Hadoop Job for Identifying files using DROID (Digital Record Object Identification), Version 6.1, http://digital-preservation.github.io/droid/. It reads a text file from an HDFS input path which contains a list of absolute file paths to file instances on network attached storage. This requires that all worker nodes of the Hadoop cluster can access the individual files at the same path, for example by using the same mount points on all worker nodes.

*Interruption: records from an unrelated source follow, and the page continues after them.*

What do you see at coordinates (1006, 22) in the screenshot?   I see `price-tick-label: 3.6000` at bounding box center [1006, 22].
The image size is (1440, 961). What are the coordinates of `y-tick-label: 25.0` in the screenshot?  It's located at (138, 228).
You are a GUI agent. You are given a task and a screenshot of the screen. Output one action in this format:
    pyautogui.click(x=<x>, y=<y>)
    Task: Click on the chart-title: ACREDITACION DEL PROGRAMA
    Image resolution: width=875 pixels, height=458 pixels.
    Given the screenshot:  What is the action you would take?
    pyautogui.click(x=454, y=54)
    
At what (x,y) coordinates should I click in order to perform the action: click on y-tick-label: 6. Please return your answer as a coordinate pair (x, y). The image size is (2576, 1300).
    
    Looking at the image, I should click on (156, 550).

cd droid-identify-hadoopjob
mvn install
Execute hadoop job from the command line:
hadoop jar target/droid-identify-hadoopjob-1.0.jar-with-dependencies.jar
-d /hdfs/path/to/textfiles/with/absolutefilepaths/ -n job_name
In case the size of the text file is smaller than Hadoop’s default split size (default configuration: 64 Megabyte), only one single task – i.e. running on one single core – would be created for processing the complete list with no benefit of running tasks in parallel at all. Usually, the number of records processed in one task can be controlled by the Hadoop parameter:
mapred.line.input.format.linespermap
If setting this parameter does not have the desired effect, it is possible to take advantage of Hadoop’s default behaviour to create at least one task per input file. Using the Unix command:
split -a 4 -l NUMLINES absolute_file_paths.txt
the complete text file containing all paths can be split into different files with the desired number NUMLINES of file path lines per file which corresponds to the desired number of file identifications to be processed per task. Generally, it’s important to keep an eye on the the number of records processed per task because this directly influences the task run time. As a rule of thumb it is recommended to ensure that “each task runs for at least 30-40 seconds” (http://blog.cloudera.com/2009/12/7-tips-for-improving-mapreduce-performance/). The files can then be loaded into HDFS:
hadoop fs -copyFromLocal /local/directory/inputfiles/ /hdfs/parent/directory/
and the HDFS directory
/hdfs/parent/directory/inputfiles
can then be defined as input directory for the hadoop job (parameter -d).